In order to reach participants for long-term study, treatments must be delivered at home. Requiring participants to attend clinic every weekday for treatment is not feasible due to professional and personal obligations alongside any disability they may be managing. Many studies to date in tDCS have been underpowered and are limited to small sample sizes with few sessions studied (i.e., 10 sessions or less) [
3].
We developed a remotely supervised tDCS protocol (RS-tDCS) where participants are able to complete daily 20-min sessions from home while supervised by a study technician using real-time monitoring via videoconference.

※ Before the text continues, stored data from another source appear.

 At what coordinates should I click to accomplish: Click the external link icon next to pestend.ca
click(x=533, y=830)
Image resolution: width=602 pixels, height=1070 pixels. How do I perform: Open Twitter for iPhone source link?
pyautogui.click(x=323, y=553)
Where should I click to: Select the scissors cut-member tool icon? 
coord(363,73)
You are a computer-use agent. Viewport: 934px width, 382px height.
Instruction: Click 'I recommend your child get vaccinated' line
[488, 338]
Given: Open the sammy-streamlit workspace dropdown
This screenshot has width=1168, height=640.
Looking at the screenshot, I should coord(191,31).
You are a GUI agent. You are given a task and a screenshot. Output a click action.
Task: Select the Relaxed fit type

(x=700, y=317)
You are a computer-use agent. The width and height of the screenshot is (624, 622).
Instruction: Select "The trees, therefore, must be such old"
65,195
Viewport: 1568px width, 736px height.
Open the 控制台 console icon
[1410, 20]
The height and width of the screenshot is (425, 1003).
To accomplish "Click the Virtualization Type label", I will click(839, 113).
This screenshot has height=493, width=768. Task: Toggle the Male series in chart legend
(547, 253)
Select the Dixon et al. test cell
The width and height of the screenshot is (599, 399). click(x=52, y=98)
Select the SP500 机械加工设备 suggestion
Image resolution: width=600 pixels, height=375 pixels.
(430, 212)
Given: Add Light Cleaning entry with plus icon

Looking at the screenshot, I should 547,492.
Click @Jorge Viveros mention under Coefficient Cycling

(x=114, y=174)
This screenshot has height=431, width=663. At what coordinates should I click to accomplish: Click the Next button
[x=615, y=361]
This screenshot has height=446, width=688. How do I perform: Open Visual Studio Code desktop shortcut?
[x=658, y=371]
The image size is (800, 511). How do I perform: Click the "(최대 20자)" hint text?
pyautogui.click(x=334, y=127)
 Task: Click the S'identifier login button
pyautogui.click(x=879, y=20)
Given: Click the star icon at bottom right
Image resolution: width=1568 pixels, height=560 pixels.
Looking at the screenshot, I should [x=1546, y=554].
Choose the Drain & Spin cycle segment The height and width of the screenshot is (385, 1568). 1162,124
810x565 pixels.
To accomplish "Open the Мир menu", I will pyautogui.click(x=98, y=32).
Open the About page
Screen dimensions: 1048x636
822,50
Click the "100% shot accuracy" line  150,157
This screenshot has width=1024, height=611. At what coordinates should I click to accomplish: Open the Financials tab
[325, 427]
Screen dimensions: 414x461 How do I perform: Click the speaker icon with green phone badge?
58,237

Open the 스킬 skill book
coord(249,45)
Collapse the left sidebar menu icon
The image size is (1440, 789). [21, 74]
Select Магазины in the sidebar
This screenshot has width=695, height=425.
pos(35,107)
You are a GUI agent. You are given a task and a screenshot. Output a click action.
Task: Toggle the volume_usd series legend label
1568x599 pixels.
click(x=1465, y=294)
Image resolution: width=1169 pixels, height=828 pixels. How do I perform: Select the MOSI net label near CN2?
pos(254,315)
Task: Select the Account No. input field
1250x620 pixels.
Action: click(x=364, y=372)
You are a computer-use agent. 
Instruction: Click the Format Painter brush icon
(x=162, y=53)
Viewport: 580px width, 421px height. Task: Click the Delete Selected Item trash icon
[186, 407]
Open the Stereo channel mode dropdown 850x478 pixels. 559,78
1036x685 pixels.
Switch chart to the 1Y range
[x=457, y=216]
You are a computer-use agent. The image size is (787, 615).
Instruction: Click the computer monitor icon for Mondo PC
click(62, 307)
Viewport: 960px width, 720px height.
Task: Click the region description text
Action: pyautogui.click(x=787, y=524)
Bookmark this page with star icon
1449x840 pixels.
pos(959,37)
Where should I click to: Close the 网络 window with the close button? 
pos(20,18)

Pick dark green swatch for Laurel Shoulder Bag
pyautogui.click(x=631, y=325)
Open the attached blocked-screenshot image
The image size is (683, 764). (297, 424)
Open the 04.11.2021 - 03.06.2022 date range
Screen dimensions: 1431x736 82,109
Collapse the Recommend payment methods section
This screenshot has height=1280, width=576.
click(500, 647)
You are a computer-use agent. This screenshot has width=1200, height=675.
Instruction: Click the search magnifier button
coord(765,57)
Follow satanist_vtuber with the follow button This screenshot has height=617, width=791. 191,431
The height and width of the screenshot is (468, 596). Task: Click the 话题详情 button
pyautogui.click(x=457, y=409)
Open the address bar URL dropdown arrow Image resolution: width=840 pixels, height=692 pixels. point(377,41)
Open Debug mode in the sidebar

We have previously verified the feasibility and tolerability of this protocol in a cohort of patients with multiple sclerosis (MS) [
4‐
7]. Our RS-tDCS protocol allows for rapid recruitment and extended study schedules, expanding our sample size and allowing participants to complete 20 tDCS sessions or more, exceeding most studies in tDCS. The RS-tDCS protocol enables easy study of the long-term effects of tDCS in MS and has found significant benefits for mood, fatigue, and cognitive impairment [
8,
9].
Here we expand our RS-tDCS protocol to people with Parkinson’s disease (PD). PD is a chronic, degenerative neurological disorder that can produce a range of motor and non-motor disability [
10]. Many of the pharmacological and surgical therapies are targeted towards improving motor symptoms. Non-motor symptoms such as sleep disturbances, cognitive impairment, depression and fatigue remain a major cause of disability that can lead to overall deteriorations in quality of life [
11,
12]. Recent reports have demonstrated that cognition, such as executive functioning and visuospatial processing, are positively associated with quality of life in PD patients [
13]. For this reason there is growing interest in managing and treating the neuropsychiatric symptoms that occur with the disorder. Neurostimulation techniques such as deep brain stimulation (DBS), transcranial magnetic stimulation (TMS) and tDCS have shown to be effective for ameliorating motor symptoms [
14‐
16] but the efficacy of these modalities for non-motor symptoms is still being studied [
17,
18]. While DBS focuses on deep brain structures that are not thought to be modulated by transcranial neurostimulation, TMS has similar targets to tDCS with both focusing on cortical areas. TMS and tDCS may have similar benefits [
19,
20], but TMS comes with higher costs and no option for home-based, remotely supervised sessions. Furthermore, the combination of tDCS with traditional therapeutic treatment has been used recently to enhance improvement of motor and non-motor symptoms in neurological diseases. In the literature, several studies demonstrated positive effects on motor and cognitive impairments in PD patients after multiple sessions of physical or cognitive training combined simultaneously with tDCS [
21‐
23]. In particular, studies have documented the beneficial effect of anodal tDCS over the left dorsolateral prefrontal cortex (DLPFC), alone and in combination with computerized cognitive training, on both mood disturbances and cognitive performance (language, attention and executive functions) [
22,
24,
25].
We planned to expand this RS-tDCS therapy protocol to PD participants, predicting that participants with PD would tolerate RS-tDCS in a similar to those with MS. We recruited participants with PD in an open-label RS-tDCS study following the methods of original study in MS [
6,
7]. Our findings include feasibility, tolerability, and preliminary efficacy of tDCS in people with PD.